This contribution explores reproductive maturation from both evolutionary and physiological perspectives, in order to describe and evaluate the forces that affect the timing of puberty and first birth in cercopithecine monkeys. Evidence from both field and laboratory studies is used. Although approximately 40 cercopithecine species are recognized (see Smuts et al., 1987, appendix 1), most of these data are derived from fewer than a dozen species. They are applied to three related themes: the effect of weight or fatness on reproductive maturation; the influence of dominance status on reproductive development; and the role of sex differences in reproductive strategies on the pace of reproductive maturation.

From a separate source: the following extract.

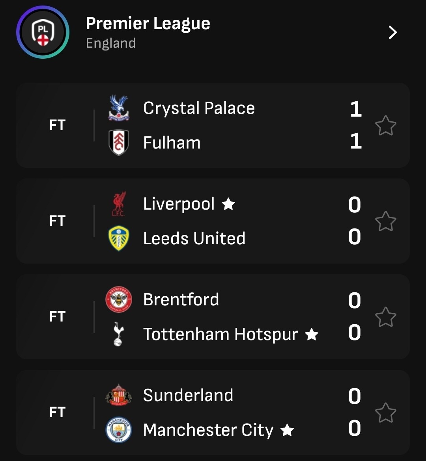Tap the Premier League badge icon

[x=43, y=32]
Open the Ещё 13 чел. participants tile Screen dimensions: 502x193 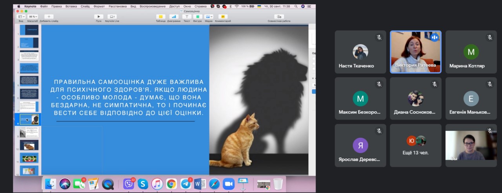415,145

Perspectives on reproductive maturation
Behavioral ecology and reproductive maturation
While nutritional status and reproductive success are undoubtedly closely linked, the relationship between them is not simple. Malnutrition suppresses reproduction, but the compensatory effects of supplementary feeding have been exaggerated (Loy, 1988). As Darwin (1859: 33) astutely observed, “on the one hand, we see domesticated animals and plants, though often weak and sickly, breeding freely under confinement; and … on the other hand, we see individuals, though taken young from a state of nature perfectly tamed, long-lived and healthy … having their reproductive system … fail to act.” Ecological, nutritional, social, and demographic factors mold the timing of reproductive development and onset of reproduction.